**What the task asks**
Rewrite everything from the line containing "The height and" down to the line containing "click(196, 116)", with "Favorites" changed to "Bookmarks" and nothing else altered; give only those lines.

**Supplied information**
=====

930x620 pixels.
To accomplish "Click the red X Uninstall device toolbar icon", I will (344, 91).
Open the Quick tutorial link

=====

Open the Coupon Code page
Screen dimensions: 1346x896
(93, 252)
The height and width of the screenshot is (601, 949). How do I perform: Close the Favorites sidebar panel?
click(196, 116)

=====

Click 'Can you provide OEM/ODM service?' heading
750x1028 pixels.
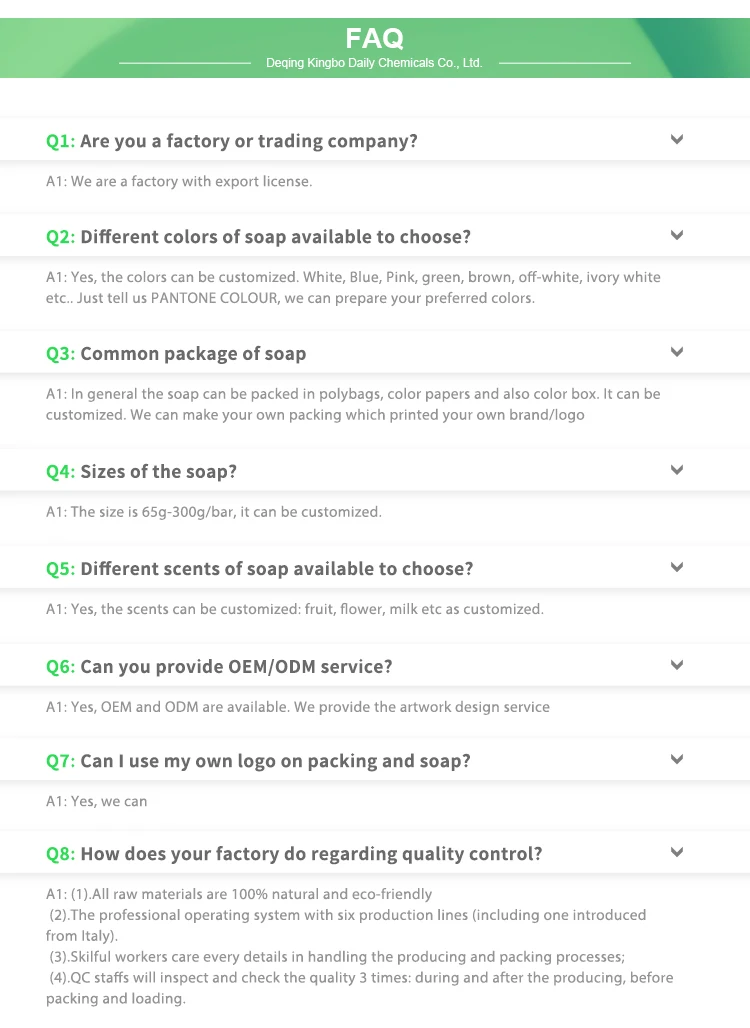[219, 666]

=====

**Correct output**
The height and width of the screenshot is (601, 949). How do I perform: Close the Bookmarks sidebar panel?
click(196, 116)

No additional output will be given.